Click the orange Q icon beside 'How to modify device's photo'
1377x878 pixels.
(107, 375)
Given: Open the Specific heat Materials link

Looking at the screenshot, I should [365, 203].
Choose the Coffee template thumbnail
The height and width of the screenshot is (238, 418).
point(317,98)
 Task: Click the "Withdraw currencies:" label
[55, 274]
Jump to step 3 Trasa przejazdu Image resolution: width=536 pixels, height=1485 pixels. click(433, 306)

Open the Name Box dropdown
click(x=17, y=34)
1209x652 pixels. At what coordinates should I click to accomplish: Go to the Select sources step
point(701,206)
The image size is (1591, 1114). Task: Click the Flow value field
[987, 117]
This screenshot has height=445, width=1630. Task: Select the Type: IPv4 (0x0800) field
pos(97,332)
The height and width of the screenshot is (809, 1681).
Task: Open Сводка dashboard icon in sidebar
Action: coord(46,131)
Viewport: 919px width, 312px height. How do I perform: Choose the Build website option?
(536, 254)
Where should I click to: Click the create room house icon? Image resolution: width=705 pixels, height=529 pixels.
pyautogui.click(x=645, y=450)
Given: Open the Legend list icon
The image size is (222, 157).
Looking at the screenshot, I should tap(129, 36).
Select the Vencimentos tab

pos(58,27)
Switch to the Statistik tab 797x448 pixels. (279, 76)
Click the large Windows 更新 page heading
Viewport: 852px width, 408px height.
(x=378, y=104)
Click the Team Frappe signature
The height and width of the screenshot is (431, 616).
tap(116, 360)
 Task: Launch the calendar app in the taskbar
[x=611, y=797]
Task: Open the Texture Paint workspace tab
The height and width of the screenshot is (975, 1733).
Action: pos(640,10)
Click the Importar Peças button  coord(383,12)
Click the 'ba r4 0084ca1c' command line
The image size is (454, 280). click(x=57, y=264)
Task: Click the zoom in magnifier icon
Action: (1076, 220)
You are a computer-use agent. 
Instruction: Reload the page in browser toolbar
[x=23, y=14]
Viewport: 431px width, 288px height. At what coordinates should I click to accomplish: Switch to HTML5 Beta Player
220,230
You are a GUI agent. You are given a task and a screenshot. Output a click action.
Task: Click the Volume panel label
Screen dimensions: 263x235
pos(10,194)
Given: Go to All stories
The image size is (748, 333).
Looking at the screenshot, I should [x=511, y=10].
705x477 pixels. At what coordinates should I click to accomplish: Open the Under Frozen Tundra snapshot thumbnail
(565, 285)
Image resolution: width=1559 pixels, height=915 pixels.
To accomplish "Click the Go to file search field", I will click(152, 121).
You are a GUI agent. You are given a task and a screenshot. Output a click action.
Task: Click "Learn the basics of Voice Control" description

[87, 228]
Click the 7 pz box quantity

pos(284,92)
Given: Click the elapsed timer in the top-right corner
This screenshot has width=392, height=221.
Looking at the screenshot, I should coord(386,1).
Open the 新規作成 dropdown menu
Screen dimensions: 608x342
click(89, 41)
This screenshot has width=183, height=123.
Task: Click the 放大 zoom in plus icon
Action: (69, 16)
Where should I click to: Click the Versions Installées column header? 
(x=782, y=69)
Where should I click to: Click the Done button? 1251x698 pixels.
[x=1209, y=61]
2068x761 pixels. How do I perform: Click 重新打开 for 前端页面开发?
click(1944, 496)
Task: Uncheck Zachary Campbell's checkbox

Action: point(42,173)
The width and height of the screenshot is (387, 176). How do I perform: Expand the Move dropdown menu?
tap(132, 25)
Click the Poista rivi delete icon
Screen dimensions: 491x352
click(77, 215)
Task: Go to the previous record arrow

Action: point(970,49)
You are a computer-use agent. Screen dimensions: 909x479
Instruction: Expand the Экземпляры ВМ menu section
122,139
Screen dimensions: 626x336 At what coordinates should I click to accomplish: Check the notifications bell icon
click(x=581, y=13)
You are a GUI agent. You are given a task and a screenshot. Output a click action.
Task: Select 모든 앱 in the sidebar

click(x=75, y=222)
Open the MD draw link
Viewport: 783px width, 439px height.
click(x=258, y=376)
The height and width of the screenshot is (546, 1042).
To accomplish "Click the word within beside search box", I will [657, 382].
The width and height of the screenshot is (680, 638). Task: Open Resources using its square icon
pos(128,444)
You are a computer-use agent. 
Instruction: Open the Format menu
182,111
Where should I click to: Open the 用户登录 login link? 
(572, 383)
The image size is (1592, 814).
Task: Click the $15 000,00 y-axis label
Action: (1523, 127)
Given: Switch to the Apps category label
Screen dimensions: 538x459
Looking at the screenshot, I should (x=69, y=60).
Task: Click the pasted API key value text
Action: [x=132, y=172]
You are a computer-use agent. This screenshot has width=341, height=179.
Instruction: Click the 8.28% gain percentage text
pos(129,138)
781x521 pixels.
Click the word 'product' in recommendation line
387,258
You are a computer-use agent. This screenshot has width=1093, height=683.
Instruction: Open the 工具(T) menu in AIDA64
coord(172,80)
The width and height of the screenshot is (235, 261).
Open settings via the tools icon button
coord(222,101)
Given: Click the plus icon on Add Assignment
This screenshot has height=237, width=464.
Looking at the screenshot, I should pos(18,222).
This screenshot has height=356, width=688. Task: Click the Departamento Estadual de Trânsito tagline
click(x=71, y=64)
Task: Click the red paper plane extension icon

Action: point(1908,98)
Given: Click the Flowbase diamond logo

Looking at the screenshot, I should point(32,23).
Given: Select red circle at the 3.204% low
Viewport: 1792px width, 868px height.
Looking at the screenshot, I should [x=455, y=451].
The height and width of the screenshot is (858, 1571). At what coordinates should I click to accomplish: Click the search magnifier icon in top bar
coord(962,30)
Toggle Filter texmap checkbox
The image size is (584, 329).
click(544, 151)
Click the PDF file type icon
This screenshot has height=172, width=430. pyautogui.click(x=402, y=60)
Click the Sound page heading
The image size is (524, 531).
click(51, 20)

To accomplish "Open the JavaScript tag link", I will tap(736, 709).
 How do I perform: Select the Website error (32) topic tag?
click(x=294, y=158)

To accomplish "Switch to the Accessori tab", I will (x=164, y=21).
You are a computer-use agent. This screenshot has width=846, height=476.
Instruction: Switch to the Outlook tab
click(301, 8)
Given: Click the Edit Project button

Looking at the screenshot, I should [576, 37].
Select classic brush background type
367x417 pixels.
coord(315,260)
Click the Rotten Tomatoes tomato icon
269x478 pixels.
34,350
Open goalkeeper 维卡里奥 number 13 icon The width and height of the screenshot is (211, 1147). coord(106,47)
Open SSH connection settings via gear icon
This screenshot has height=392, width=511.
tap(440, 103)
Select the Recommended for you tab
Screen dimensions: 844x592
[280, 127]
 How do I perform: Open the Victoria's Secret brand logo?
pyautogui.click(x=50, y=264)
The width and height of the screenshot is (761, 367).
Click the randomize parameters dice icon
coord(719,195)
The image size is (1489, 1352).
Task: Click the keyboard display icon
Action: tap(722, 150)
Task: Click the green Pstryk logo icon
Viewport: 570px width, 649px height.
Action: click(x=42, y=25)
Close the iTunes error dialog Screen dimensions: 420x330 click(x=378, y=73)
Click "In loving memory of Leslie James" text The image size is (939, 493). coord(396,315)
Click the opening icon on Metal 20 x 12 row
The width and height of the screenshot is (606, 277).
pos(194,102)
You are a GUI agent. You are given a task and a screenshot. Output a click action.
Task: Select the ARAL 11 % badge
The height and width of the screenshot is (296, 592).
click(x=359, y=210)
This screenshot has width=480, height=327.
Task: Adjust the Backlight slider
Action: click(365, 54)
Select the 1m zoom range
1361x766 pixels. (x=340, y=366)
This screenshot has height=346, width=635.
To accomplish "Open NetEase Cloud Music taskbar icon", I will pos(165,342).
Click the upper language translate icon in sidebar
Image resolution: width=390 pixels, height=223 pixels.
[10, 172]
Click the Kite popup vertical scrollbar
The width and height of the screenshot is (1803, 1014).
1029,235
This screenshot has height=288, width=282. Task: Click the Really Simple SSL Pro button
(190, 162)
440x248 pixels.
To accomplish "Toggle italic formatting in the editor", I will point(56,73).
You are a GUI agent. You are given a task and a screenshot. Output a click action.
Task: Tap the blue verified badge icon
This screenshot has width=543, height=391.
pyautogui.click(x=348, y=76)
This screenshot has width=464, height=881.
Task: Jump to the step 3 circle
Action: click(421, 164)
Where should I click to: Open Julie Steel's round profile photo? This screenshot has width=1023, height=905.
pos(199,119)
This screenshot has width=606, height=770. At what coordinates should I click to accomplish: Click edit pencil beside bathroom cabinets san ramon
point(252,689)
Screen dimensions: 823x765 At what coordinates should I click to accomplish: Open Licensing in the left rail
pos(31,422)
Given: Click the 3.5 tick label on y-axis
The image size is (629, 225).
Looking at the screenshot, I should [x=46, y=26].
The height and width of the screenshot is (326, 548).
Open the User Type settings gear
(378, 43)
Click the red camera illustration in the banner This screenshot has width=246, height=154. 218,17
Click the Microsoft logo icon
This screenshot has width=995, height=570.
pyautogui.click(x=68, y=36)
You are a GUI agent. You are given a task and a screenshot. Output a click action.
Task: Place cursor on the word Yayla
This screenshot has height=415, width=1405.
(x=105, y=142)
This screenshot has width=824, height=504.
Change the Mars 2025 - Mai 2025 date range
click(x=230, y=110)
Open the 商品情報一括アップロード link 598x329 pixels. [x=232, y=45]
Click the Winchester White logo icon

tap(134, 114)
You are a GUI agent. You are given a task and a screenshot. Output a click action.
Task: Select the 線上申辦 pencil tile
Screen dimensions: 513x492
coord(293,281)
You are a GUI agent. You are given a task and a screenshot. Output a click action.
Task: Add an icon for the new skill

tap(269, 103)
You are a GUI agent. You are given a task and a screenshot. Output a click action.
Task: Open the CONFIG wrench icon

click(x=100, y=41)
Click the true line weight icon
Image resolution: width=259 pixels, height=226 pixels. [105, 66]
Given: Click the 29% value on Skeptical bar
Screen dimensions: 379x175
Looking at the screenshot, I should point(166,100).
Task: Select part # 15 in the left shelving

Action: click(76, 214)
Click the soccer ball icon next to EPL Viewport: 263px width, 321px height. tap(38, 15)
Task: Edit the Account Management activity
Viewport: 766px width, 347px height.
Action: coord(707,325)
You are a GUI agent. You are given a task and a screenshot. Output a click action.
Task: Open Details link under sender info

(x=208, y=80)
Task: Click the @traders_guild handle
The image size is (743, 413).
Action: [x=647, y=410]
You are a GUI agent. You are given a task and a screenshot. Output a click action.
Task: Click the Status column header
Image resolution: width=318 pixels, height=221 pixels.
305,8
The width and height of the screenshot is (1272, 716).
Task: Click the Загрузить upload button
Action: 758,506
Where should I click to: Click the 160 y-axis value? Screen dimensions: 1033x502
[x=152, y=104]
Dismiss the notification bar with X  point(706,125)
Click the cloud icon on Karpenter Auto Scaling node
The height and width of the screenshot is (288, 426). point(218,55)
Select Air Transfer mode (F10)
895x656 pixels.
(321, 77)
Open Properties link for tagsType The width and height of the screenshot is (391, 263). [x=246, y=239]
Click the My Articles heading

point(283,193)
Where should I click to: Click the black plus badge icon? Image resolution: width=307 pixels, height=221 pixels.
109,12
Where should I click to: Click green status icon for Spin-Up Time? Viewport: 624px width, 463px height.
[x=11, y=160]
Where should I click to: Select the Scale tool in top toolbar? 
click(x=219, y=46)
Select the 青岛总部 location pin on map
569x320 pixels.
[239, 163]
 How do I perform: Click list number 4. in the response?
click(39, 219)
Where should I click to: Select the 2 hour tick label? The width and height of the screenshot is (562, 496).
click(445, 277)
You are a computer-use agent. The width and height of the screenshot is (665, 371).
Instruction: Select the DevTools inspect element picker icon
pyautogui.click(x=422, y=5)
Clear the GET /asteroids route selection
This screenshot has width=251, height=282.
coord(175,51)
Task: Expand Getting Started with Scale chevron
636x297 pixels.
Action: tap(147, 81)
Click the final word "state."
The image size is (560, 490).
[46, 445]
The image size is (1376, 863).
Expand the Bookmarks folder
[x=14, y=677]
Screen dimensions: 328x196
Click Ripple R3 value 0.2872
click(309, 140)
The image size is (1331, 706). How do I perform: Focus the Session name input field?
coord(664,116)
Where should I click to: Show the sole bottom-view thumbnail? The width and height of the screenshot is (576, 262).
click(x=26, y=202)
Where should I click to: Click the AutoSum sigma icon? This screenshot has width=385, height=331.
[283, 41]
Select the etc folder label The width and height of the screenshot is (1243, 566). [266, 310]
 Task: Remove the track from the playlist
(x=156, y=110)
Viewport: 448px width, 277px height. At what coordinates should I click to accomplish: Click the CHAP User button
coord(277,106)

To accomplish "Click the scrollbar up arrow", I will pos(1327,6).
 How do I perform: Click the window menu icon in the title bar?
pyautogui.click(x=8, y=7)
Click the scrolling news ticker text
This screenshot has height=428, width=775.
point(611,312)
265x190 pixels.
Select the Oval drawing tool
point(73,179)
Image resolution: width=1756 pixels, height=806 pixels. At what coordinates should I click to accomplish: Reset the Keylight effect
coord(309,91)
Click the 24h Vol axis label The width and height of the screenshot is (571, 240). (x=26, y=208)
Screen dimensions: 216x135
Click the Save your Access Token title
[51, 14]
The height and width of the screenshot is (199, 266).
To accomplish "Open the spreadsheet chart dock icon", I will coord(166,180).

**Instruction**
Convert everything from the line containing "Click the 24h" down to the end of the records into a JSON list of strings, with one string per line and any blank lines omitted.

**Result**
[
  "Click the 24h Vol axis label The width and height of the screenshot is (571, 240). (x=26, y=208)",
  "Screen dimensions: 216x135",
  "Click the Save your Access Token title",
  "[51, 14]",
  "The height and width of the screenshot is (199, 266).",
  "To accomplish \"Open the spreadsheet chart dock icon\", I will coord(166,180)."
]